Phil Parkin SSC Guru Points: 247225 More actions · Answer 8

William Plourde (6/20/2013)
Phil Parkin (6/20/2013)
I would suggest that you need to change the design of the target database so that you do not have identity columns as PKs there. Just make them standard INT or BIGINT columns.
Instead, retain the values from the source database. That will makes your updates so much easier, as row nnn in the source will map to row nnn in the target.
thanks but that's not really an option. Due to business requirements both databases need to be the exact same structure, including identities. Basically we're balancing our data load across multiple dbs and keeping a master index of which db a person is stored in. Its a form of data balancing and allocation. So as the data grows we can assign new people or move people between dbs. In the future there will be a small group of dbs that store all the people.

So a person could move from db A, to B to C to D etc?

William Plourde SSCrazy Points: 2035 More actions · Answer 9

So a person could move from db A, to B to C to D etc?

Yep, that is correct. Assuming 6 dbs out in the future. A person (and all their related data) can move from any db to any other db. Possibly more than once over time due to business logic.

sjimmo SSChampion Points: 11139 More actions · Answer 10

I don't think transactional replication is going to do it for you. Maybe merge. But those identity fields are going to kill you.

Steve Jimmo
Sr DBA
“If we ever forget that we are One Nation Under God, then we will be a Nation gone under." - Ronald Reagan

William Plourde SSCrazy Points: 2035 More actions · Answer 11

sjimmo (6/20/2013)
I don't think transactional replication is going to do it for you. Maybe merge. But those identity fields are going to kill you.

Yes, they are killing me. I had to add a [NewId] field to each table, iterate thu each table saving rows individually so I can capture the [NewId] value, then save that back to the staging table row. Then for related staging table data I have to join on old ids within the staging tables, but use the [NewId] value(s) when I insert them into the live tables.

It's straight-forward enough but is a very brute force methodology.

DiverKas SSCrazy Points: 2049 More actions · Answer 12

William Plourde (6/20/2013)
So a person could move from db A, to B to C to D etc?
Yep, that is correct. Assuming 6 dbs out in the future. A person (and all their related data) can move from any db to any other db. Possibly more than once over time due to business logic.

Just curious, why different DB's? Why not partition the tables instead and save the headache?

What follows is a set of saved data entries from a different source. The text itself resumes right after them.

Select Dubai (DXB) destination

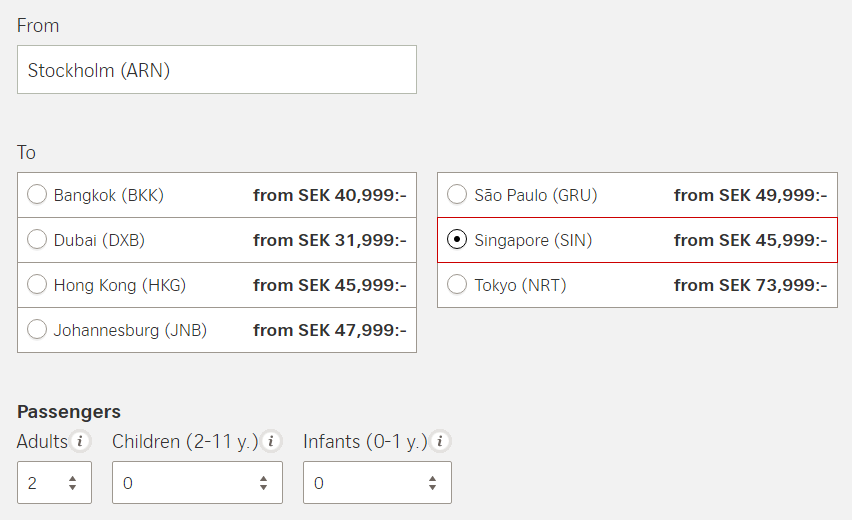coord(37,240)

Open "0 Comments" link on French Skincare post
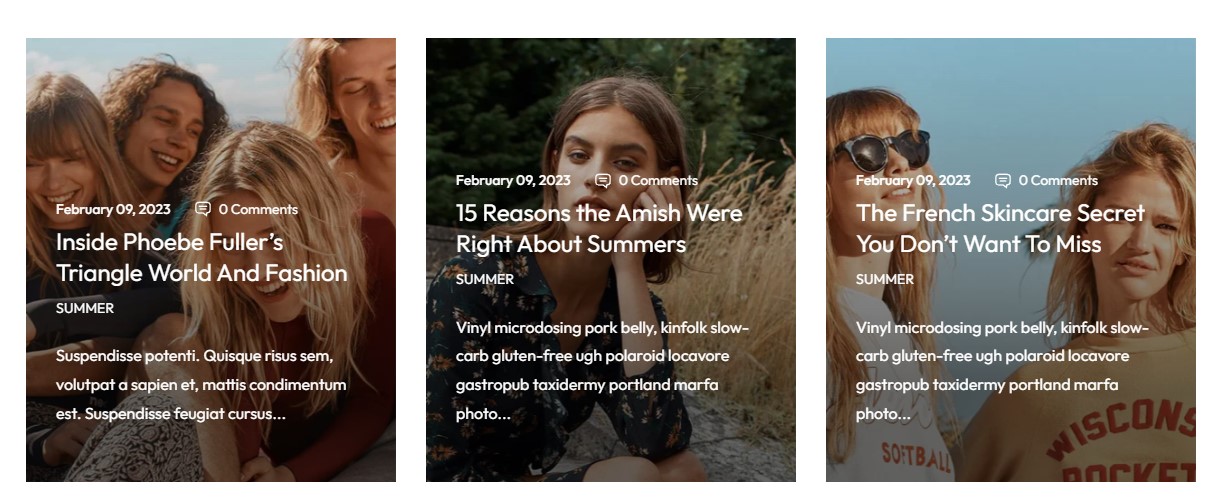(x=1058, y=180)
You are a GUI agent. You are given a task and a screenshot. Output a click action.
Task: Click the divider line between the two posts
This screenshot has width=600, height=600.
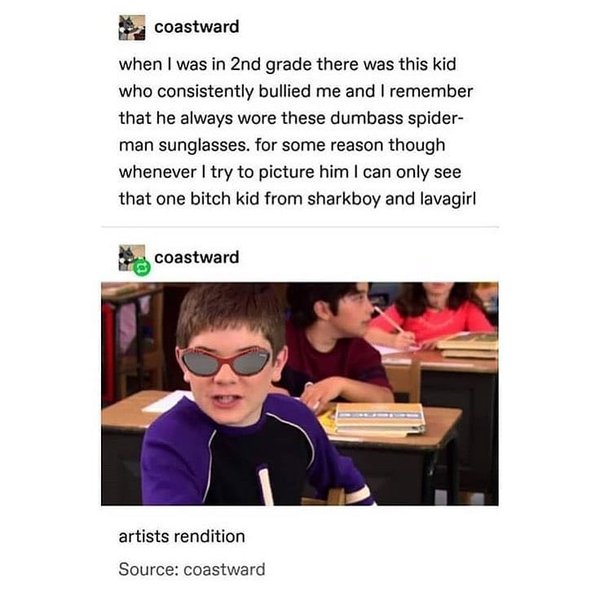tap(300, 227)
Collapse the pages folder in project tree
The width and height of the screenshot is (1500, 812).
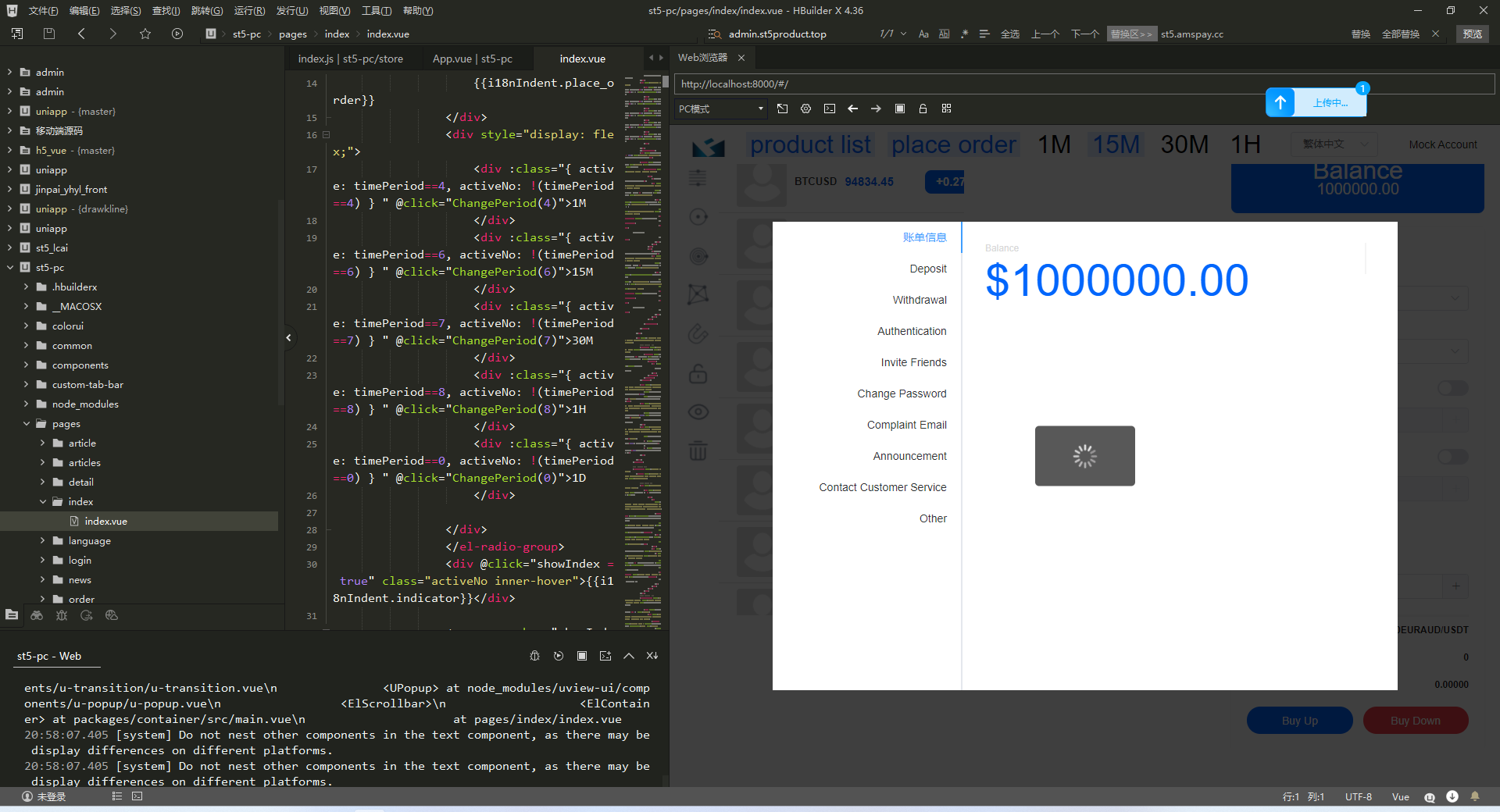pyautogui.click(x=27, y=424)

William Plourde SSCrazy Points: 2035 More actions · Answer 13

DiverKas (6/20/2013)
William Plourde (6/20/2013)
So a person could move from db A, to B to C to D etc?
Yep, that is correct. Assuming 6 dbs out in the future. A person (and all their related data) can move from any db to any other db. Possibly more than once over time due to business logic.
Just curious, why different DB's? Why not partition the tables instead and save the headache?

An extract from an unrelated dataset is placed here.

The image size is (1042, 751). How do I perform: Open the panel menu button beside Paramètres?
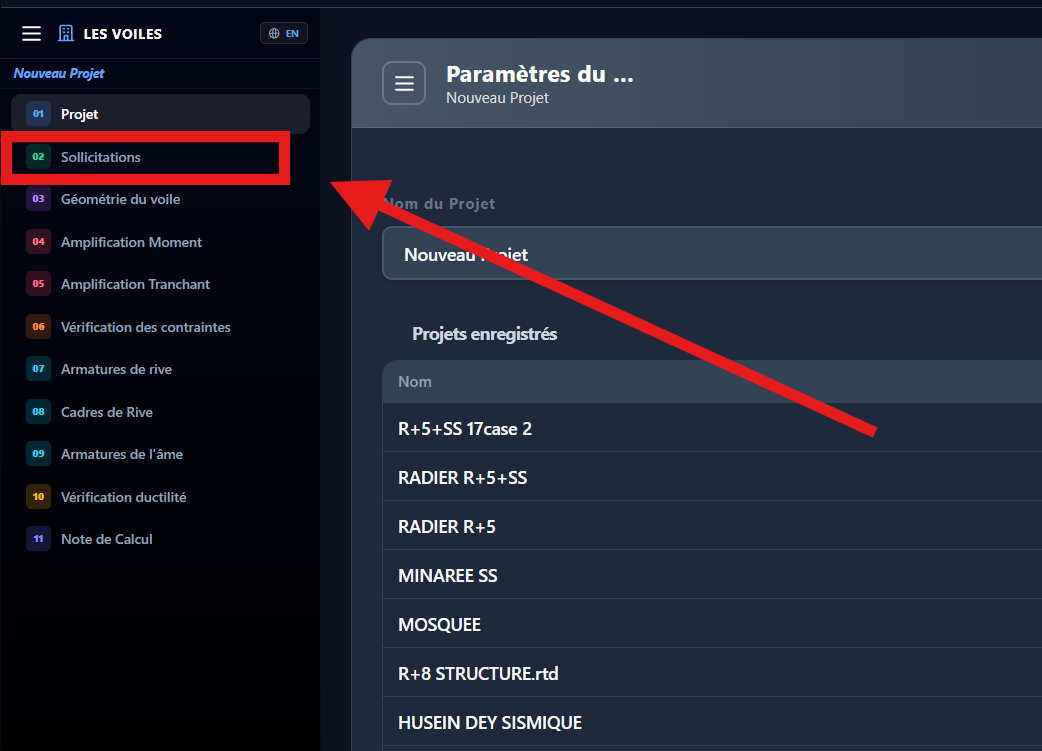404,83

There are some business and potentially legal reasons behind the decision. I have not personally used partitioning but I know what it is and I'll brush up on the topic to see if it can help. But to make a long story short if our system gets large enough we can dynamically add a new database and auto-magically start loading data onto it,even if that db is on another physical server. So it's not quite the same as partitioning. Its more like home grown load balancing for data.

DiverKas SSCrazy Points: 2049 More actions · Answer 14

There are some business and potentially legal reasons behind the decision. I have not personally used partitioning but I know what it is and I'll brush up on the topic to see if it can help. But to make a long story short if our system gets large enough we can dynamically add a new database and auto-magically start loading data onto it,even if that db is on another physical server. So it's not quite the same as partitioning. Its more like home grown load balancing for data.

Ok, I understand what your trying to accomplish, but introducing changes to xⁿ databases seems problematic at best. Not to mention setting up the required maintenance, backups etc.

Just seems partitioning would be a cleaner, less maintenance intensive way to go.